Entender que há mais que uma maneira para sair da zona euro é recentrar a discussão ao nível político. Como é que podemos construir um movimento popular na Esquerda que se possa ligar com projectos comuns no resto do continente, imaginar alternativas para esta prisão financeira em que estamos entalados e lutar contra a emergente extrema direita e as tendências nacionalistas por toda a Europa? Isto não significa que devamos parar de lutar e construir interligações dentro deste quadro; simplesmente significa que devemos começar a pensar e construir estas lutas e interligações além deste.

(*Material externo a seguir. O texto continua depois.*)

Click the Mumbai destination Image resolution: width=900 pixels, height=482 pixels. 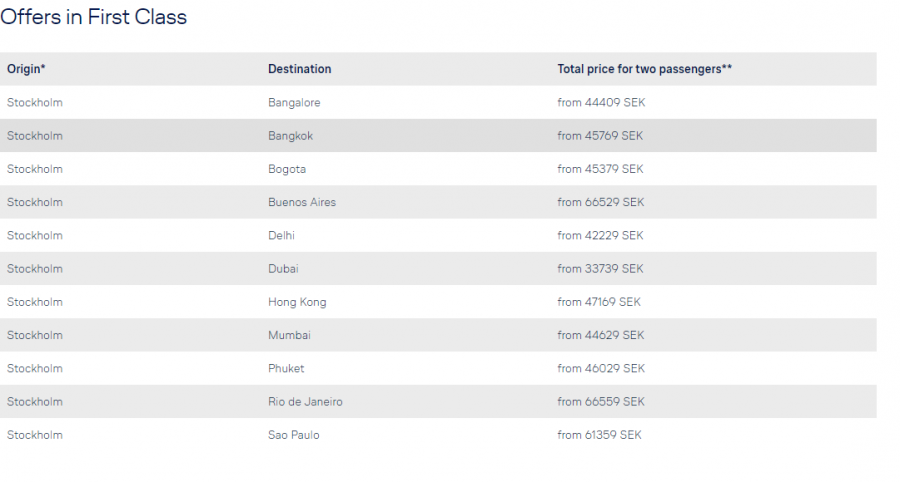click(x=289, y=335)
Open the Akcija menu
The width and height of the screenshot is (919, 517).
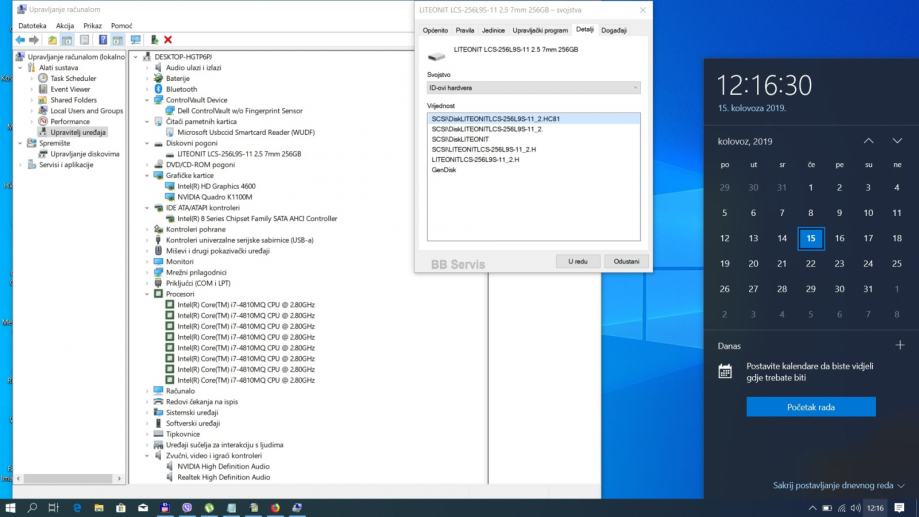coord(65,25)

Só encontraremos a resposta para estas difíceis questões se as reconhecermos como as principais questões estratégicas com que se depara toda a esquerda, se mantivermos como objectivo principal a conquista das maiorias sociais e da hegemonia ideológica — e se abraçarmos estes partidos de “novo tipo”, com todas as suas deficiências e contradições, como o melhor e mais concreto instrumento para alcançar hoje este objectivo.